No current Marvel series quite scratches that Superior Foes of Spider-Man itch, but The Amazing Spider-Man has suddenly become the next best thing. Writer Nick Spencer is using his latest story arc as an opportunity to revisit certain key characters and even build directly on old plot points. The result is a satisfyingly goofy Spidey adventure, whether or not you’re a fan of Superior Foes.As much as Spencer’s run has varied in terms of tone and focus, one thing has remained constant – it’s the villains and supporting characters who really fuel the series. Spencer’s handle on Peter Parker is fine, but it’s characters like Boomerang, Aunt May and Mysterio where the series has really found its hook lately. That’s what makes this latest arc work so well. Peter is very much a secondary player, one reluctantly dragged into the fray as Beetle and her new Sinister Syndicate retaliate against Fred Myers. Instead, it’s these blue collar villains who steal the show, along with a handful of memorable scenes involving an unfairly beleaguered May. But this isn’t a knock against the issue. It’s simply an approach that plays directly to Spencer’s strengths writing morally ambiguous C-Listers.
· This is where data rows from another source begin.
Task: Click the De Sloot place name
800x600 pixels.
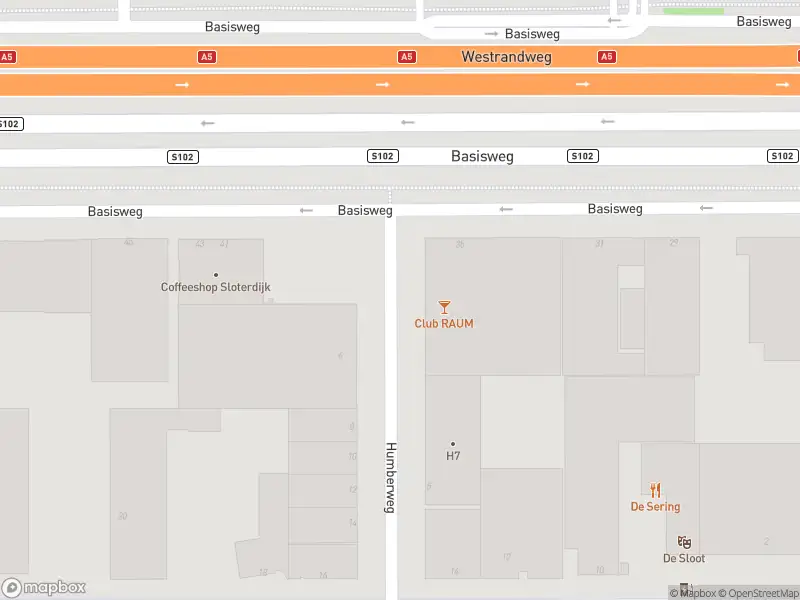Action: [684, 558]
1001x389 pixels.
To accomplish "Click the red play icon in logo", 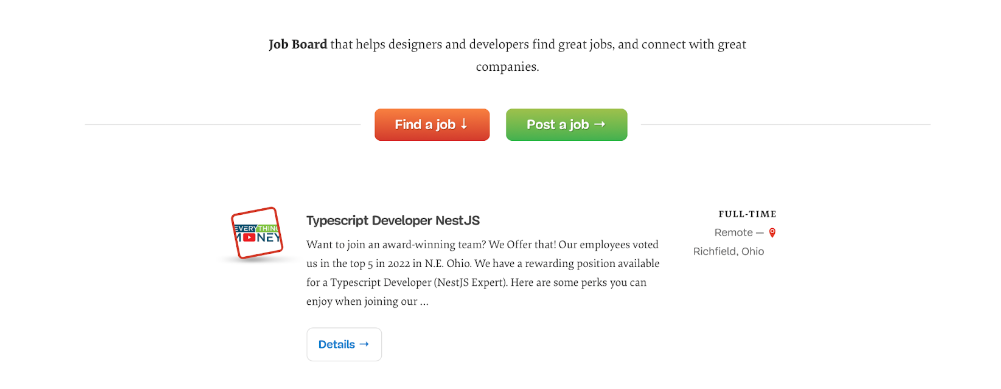I will (x=249, y=237).
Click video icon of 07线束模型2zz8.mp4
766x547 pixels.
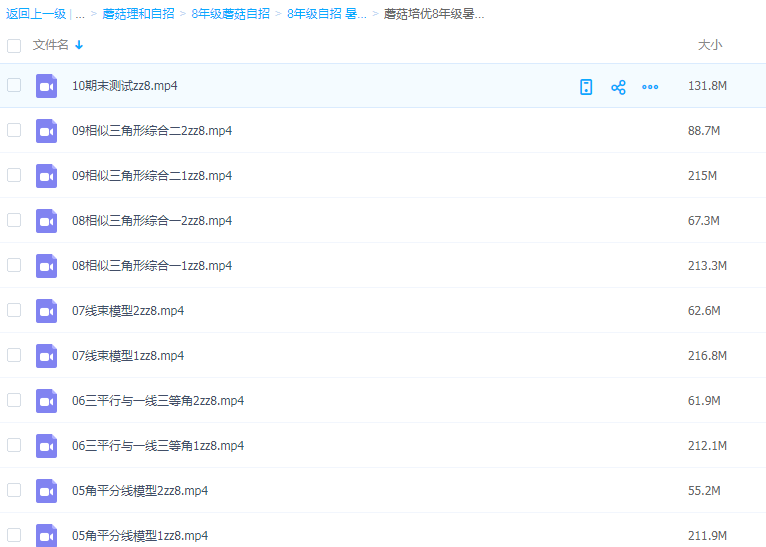click(47, 311)
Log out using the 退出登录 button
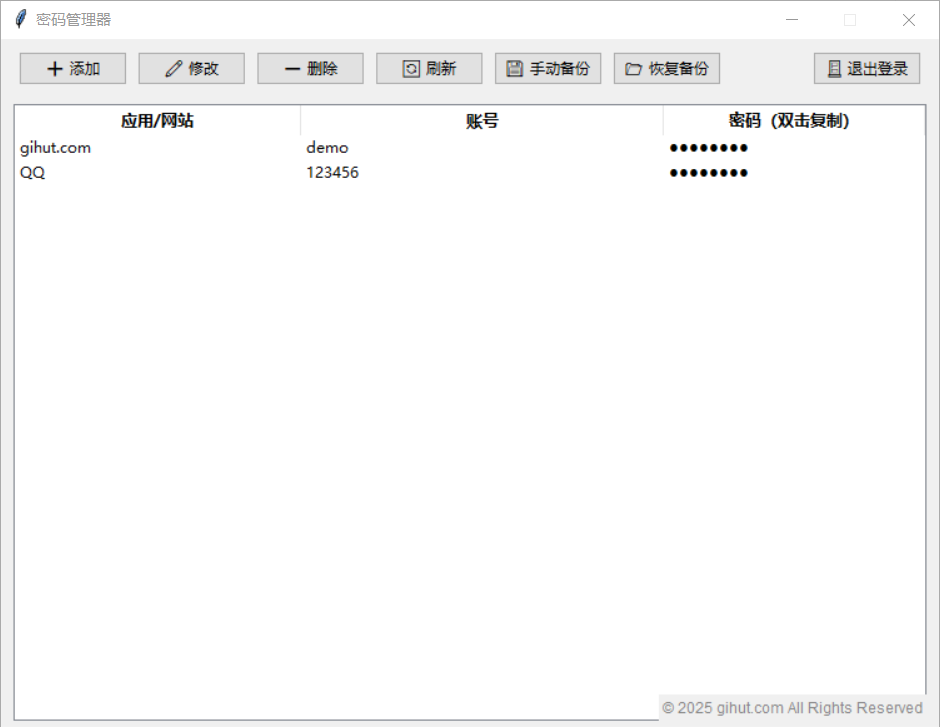The width and height of the screenshot is (940, 727). (866, 69)
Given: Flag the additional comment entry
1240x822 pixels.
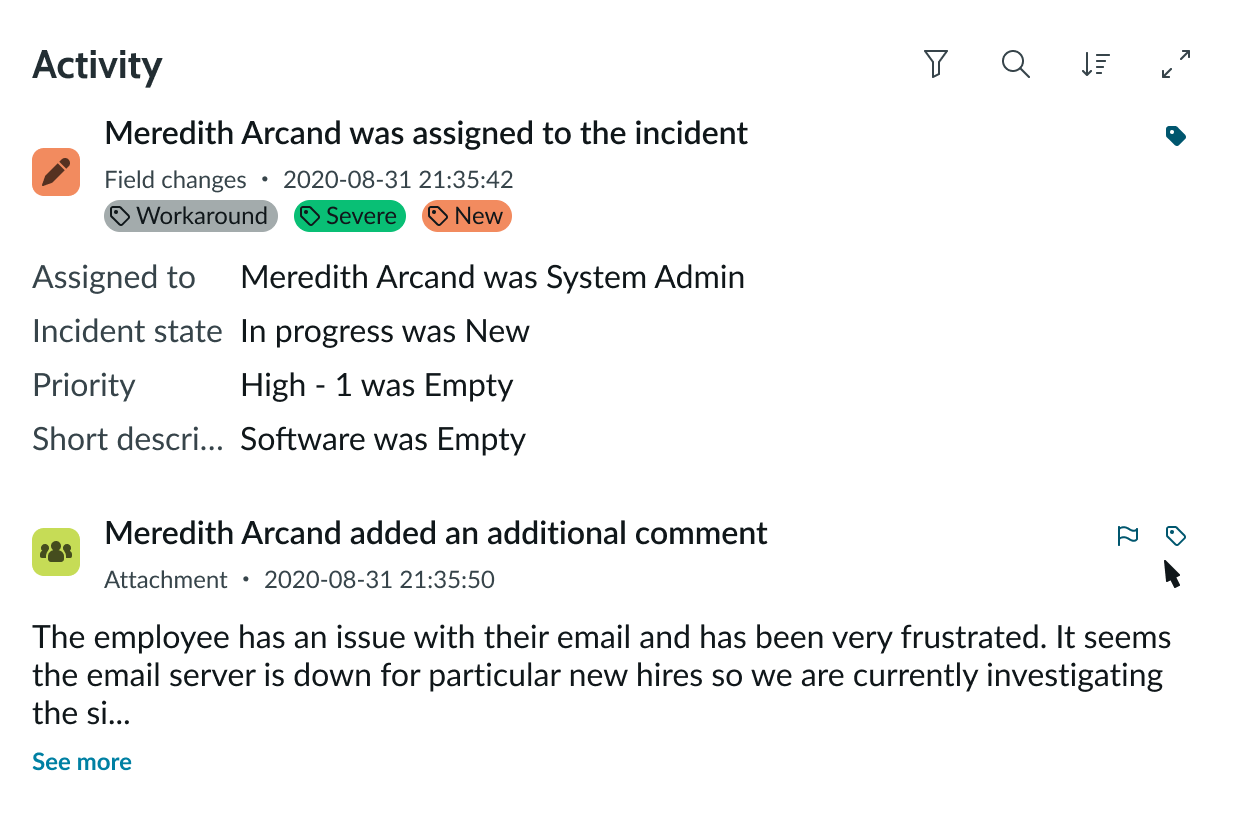Looking at the screenshot, I should point(1128,536).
While Spencer isn’t able to spend a great deal of time with every Sinister Syndicate member (the short structure of this arc would make that pretty difficult), he finds plenty of success with Beetle and Electro. The former is easily the most relatable antagonist this series has had. She’s not evil by any stretch. If anything, she shows a level of moral fortitude, refusing to allow her new team to give into their baser desires or commit crimes that aren’t specifically mandated by their mission. Plus, her motivations are completely understandable. She wants money and professional respect, and she’s happy to exact a bit of well-deserved revenge against Boomerang if the opportunity presents itself.
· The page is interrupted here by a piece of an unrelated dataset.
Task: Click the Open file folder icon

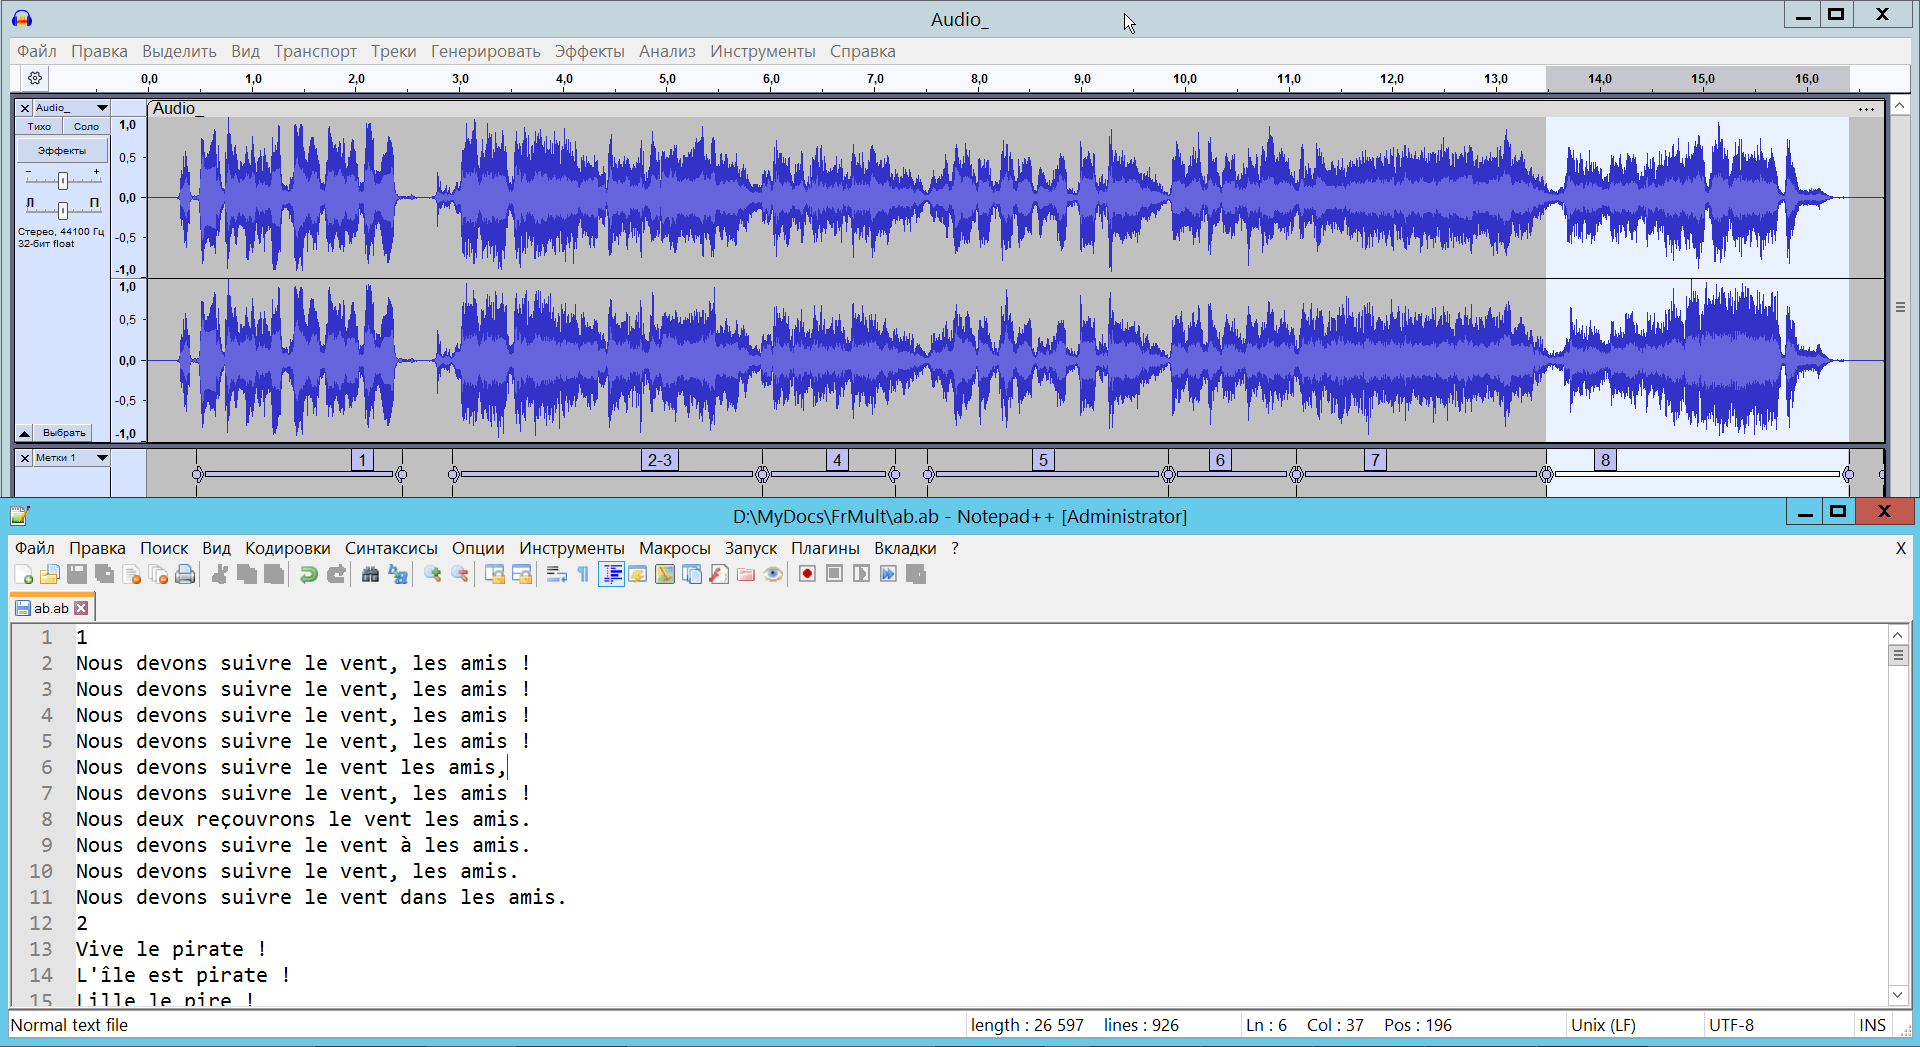Action: (50, 574)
As for Electro, Spencer builds very naturally on the foundation laid by previous ASM writer Dan Slott. Francine Fyre is undergoing a very clear character arc, evolving from powerless doormat to a woman finally in control of her own destiny. Spencer manages to use Electro as comic relief in this issue without diminishing that growth. And then Aunt May’s personal struggle helps shine a light on the other side of the conflict and the unintended consequences of the Syndicate’s first mission. It’s interesting to see how much synergy there’s been between ASM and Friendly Neighborhood Spider-Man on the May front, with both Spencer and Tom Taylor seemingly trying to push May to the brink and test just how resilient she is in the face of adversity.
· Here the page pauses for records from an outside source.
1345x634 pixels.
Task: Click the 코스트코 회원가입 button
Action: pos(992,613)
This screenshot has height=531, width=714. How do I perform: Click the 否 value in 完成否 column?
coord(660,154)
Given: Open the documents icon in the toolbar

The only thing missing from this Superior Foes reunion is artist Steve Lieber (who’s busy working on Jimmy Olsen with Matt Fraction). Luckily, Kev Walker is an apt replacement. Walker’s style isn’t as dark and grungy as it tends to be in other Marvel projects like Deadpool or Thunderbolts. The combination of John Dell’s inks and Laura Martin’s bright colors transform Walker’s style into something more lighthearted and comedic in tone, perfect for the goofy nature of this story. Walker captures the humanity of his characters in addition to the zany nature of the conflict. Walker’s rendition of Spider-Man himself does leave a bit to be desired, however. The hero lacks his usually sleek, angular quality and suffers from odd anatomy and proportions in the major action sequences.